But at the beginning of the third week, I started to feel that something was different. When class started, there was no joking, no inquiry about the latest celebrity twitter beef. Nothing. You just came in and started teaching. Then, you started to mention all these strange phrases like “quiz,” “group project” and “midterm.” For homework you assigned a 400-page novel to be read by next class—all words and not a single picture! At first, I thought you were just having an off day. Maybe your cat was sick, or someone keyed your car in the Stop & Shop parking lot. I was wrong. Next thing you know, there was another novel to read, then a 7-page minimum paper. Night after night, my eyelids fluttered as I labored to read chapter after chapter. I kept trying to tell myself that it wasn’t true. The others were wrong, you were different! But when you started assigning the daily Moodle Post, I knew I’d lost you forever.

Last weekend I trudged to the library on a Sat­urday night in 0 degree weather with a -5 degree wind-chill to finish the paper you so deviously assigned to be due at midnight. I marched across the icy quad, tears frozen on my cheeks, and I wondered where it all went wrong. Was it me? Were my SpongeBob tee-shirts too much? Did you think that I didn’t respect you enough be­cause my pants had a hole in the crotch?
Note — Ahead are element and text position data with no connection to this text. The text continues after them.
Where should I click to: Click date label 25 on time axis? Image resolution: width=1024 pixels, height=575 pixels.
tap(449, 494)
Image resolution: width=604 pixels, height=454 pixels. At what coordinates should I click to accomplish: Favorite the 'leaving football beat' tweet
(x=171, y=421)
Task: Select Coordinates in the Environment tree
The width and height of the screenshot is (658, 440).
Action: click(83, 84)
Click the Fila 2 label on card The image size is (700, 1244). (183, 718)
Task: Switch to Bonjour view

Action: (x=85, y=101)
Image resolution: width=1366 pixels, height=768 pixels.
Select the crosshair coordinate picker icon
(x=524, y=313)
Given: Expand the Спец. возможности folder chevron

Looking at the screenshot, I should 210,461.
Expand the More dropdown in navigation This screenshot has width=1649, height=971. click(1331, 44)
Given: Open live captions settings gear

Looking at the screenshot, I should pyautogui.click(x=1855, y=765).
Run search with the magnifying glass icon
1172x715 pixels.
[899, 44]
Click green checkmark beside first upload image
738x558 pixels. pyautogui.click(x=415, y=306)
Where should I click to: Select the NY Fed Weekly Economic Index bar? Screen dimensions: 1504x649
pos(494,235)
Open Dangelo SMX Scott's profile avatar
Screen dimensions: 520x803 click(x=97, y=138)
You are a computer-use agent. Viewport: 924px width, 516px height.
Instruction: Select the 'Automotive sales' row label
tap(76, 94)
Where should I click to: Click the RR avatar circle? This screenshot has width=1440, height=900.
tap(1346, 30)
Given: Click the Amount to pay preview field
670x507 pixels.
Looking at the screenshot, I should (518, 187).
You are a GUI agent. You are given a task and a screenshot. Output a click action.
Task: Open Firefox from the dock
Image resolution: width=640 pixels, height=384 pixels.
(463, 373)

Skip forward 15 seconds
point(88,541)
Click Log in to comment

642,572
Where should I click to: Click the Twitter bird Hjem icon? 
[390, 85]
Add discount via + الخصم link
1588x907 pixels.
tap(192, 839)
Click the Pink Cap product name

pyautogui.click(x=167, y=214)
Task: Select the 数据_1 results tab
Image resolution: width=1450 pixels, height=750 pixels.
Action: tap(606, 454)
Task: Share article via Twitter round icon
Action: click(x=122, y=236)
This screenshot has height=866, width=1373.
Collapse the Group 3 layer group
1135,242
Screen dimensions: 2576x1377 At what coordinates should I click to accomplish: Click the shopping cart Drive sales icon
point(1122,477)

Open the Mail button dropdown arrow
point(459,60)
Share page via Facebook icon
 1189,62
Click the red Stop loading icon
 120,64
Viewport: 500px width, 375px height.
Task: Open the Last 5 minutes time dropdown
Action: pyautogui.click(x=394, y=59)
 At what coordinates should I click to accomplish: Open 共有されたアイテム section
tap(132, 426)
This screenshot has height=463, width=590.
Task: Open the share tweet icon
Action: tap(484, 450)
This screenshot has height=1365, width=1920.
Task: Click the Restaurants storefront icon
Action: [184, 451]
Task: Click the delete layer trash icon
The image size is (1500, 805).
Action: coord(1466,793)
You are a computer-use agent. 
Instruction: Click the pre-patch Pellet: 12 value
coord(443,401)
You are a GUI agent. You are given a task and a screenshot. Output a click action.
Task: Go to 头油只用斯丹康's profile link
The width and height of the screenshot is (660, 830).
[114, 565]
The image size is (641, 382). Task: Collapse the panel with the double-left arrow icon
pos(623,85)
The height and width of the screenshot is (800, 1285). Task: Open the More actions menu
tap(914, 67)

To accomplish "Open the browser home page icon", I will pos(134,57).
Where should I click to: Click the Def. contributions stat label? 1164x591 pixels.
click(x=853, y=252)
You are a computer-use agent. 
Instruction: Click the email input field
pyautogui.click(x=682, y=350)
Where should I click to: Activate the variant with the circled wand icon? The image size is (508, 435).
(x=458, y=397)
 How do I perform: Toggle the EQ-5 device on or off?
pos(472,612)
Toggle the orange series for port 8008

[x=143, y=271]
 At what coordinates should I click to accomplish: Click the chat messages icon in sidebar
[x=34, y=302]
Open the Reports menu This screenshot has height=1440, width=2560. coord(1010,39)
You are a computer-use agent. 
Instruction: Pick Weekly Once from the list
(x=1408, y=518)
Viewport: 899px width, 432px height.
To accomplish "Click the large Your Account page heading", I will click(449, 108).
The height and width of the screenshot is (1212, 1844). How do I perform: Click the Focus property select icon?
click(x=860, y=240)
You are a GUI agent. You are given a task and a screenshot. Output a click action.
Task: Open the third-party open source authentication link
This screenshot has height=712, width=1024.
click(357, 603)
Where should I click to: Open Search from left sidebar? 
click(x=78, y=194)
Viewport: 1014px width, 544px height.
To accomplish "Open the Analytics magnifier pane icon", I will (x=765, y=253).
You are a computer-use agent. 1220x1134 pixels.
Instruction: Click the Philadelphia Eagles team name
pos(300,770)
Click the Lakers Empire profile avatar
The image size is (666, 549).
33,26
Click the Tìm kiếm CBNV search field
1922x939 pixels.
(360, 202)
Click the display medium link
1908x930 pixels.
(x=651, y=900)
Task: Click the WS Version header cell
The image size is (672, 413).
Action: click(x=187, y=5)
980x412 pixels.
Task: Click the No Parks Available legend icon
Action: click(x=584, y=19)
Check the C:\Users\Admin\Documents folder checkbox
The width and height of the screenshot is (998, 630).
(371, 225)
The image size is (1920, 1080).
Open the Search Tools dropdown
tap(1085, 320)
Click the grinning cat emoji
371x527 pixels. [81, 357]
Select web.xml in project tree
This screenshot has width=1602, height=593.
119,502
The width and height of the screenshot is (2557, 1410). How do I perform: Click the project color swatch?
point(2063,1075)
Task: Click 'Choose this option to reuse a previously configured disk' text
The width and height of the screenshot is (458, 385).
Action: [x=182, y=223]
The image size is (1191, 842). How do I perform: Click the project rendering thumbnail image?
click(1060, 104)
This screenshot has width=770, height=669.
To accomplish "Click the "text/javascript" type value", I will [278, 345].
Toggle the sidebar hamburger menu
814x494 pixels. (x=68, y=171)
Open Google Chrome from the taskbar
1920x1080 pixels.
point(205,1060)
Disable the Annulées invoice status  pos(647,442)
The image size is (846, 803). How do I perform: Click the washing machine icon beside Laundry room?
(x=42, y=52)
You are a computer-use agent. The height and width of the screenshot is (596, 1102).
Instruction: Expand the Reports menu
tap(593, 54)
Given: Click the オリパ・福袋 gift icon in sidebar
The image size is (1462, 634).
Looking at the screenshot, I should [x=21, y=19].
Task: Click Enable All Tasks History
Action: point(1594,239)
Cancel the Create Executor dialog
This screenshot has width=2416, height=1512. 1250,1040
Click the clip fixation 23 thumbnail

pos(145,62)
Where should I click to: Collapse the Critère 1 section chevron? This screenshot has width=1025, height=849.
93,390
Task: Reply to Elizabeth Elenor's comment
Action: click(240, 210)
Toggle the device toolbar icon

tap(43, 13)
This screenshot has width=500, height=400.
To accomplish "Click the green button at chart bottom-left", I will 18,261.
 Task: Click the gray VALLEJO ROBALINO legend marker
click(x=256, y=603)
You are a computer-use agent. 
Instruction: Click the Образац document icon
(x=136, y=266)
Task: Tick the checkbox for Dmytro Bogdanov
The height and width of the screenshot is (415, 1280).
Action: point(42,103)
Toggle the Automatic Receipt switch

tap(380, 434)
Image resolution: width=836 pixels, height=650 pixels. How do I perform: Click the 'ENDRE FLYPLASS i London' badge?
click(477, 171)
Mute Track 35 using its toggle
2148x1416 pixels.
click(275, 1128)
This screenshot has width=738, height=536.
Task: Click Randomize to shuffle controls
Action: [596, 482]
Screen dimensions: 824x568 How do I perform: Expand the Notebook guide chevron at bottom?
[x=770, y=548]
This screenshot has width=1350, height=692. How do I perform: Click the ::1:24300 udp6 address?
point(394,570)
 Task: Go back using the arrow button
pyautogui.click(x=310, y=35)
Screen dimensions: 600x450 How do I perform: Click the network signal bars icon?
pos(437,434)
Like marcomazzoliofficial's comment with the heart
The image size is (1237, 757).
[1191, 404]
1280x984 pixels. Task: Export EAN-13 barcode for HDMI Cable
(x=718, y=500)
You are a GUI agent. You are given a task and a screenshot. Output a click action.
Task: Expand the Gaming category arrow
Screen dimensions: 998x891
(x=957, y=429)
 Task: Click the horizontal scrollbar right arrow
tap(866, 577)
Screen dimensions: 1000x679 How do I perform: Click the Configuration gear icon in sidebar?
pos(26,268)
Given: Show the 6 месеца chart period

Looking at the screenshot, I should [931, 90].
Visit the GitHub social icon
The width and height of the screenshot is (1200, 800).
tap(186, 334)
As I wandered the shelves looking for that third primary source you insisted we needed, the truth slammed into me like the front doors of the Deece. This was your plan from the begin­ning. Pretend to be easy, gain my trust, wait until the drop and NRO period were over so there’d be nowhere to run and then BAM! Drown me in work. The deception! The betrayal! My eyes are watering just thinking about it—though that might just be because this campus reeks of weed.

Regardless, I don’t know if we’ll ever bounce back from this. You’ve hurt me so much. I need to take some time off and clear my mind, figure out who I am (and how the hell I can get out of this class and still keep the required number of credits). But despite your cruel decision to ac­tually do your job, I want you to know I forgive you, especially if I get an A.

Yours Truly,

Kayla L.

P.S. I know you said in class that the paper was due by midnight, but is there REALLY that big of a difference between 12 a.m. and 12 p.m.? I mean it’s just one letter—after all, time is a social con­struct anyway.